MarseilleColorsIsing..jpg

Chris Garvi is a photographer based in Marseille, France who focuses primarily on street photography.

 

How did you first get into photography?

I have two memories: The Zenith [camera] of my father and playing a lot with it as a kid, and stumbling upon a photograph of Willy Ronis (La péniche aux enfants). This photograph fascinated me so much. This is when I got seriously into photography. I remember thinking that was this kind of pictures I wanted to take.

How has living in Marseille affected your aesthetic?

Marseille is a complex city. It is not a museum city per say where beauty is obvious. You really have to dig for it...Shooting street photography here in Marseille is an excellent school. Some people say that if you can shoot street photography in Marseille you can shoot street photography pretty much anywhere in the world ! It is true that on the streets here in Marseille people can turn very aggressive ! Shooting the streets of Marseille taught  me is to be quick and to compose my frame before bringing my viewfinder to my eye. 

 Image: Chris Garvi

Image: Chris Garvi

Ansel Adams once said, “There are no rules for good photographs, there are only good photographs.” What do you think distinguishes a great photograph from a simply mediocre one?

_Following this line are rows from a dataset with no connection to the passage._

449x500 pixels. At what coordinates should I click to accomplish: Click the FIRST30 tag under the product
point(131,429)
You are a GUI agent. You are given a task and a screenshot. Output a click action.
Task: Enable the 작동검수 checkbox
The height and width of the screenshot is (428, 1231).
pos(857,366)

For me there are two things that make a good photograph: The frame and the emotion that it brings. But, one can hardly go without the other. What a photographer decides to put in the frame, or to leave out,  how he decides to organize the space in the photograph, to balance things, and so on and so forth is for me essential. I am very attentive to that. I mean, your frame cannot be left to chances...I’m not talking about what might happen within the frame when you press the shutter, and how people move into it and when the moment you choose to press the shutter. I’m talking about choosing a frame and a composition standing by itself. I like photos to be well and consciously composed. Still, as good as a photograph may be composed doesn’t make it a great photograph if it doesn’t carry emotion, poetry, or whatever might touch you. Something has to touch you, whatever it is. 

 Image: Chris Garvi

Image: Chris Garvi

What inspires your photography? 

Love, life, light, music... But inspiration is a very fragile thing. It can strike you but leave as fast as it came. I collect photo books, so I spend a lot of time reading them. Books are a source of inspiration.

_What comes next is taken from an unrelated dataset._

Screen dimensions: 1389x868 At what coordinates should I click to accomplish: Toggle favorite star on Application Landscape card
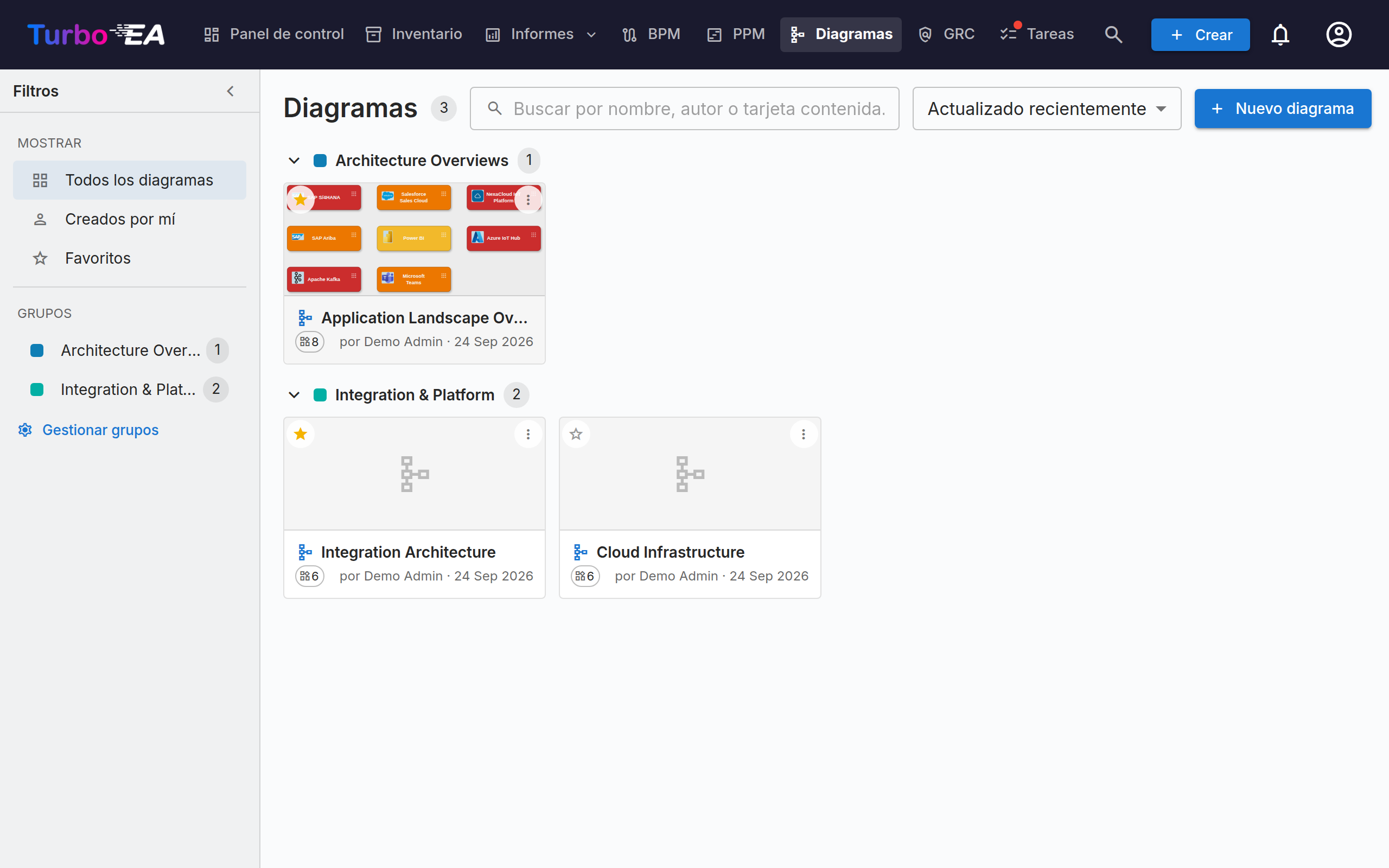[301, 200]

What is your favorite photo that you’ve taken?

The one I made in a dream a few months ago. I was in Morocco on the streets. Everything was so perfect! I remember this picture as if I really took it. I remember the action, dancing around the scene with my eye in the Leica. I had the perfect frame, a perfect an echo between the colors of the walls and the colors of people’s cothes, the perfect balance between light and dark, the perfect angle, etc..

Any advice for new photographers?

I’d say to get some culture. I don’t want to sound patronizing but you have to have some references to know where your work came from and where it is going. Reading books is essential. You have to spend some time in front of pictures trying to understand them and get a knowledge on how masters organize space. You don’t have to ruin yourself buying books. A public library is a good starting point…Then I’d say to  be very careful when time comes to show your work. You have to be very harsh on yourself...

How would you best describe your aesthetic?

I couldn’t answer this question though I know what attracts me in a picture. You know, as a photographer, the most important phase comes when you choose the pictures you want to show and the ones you want to hide from people. So it keeps evolving all the time I guess.

Where do you hope to see your work in the next 5 years?

In books. I think the ultimate goal as a photographer is to make books. At the moment, I am working on two book projects. One is entitled “Je marcherai le long de l’Huveaune,” and the other is a book on Morocco made with my partner Pauline Alioua. Ii will be our second book after. I must say that this project excites me much more than my solo projects because it is much more challenging and fun to work with someone you love and who is an amazing photographer!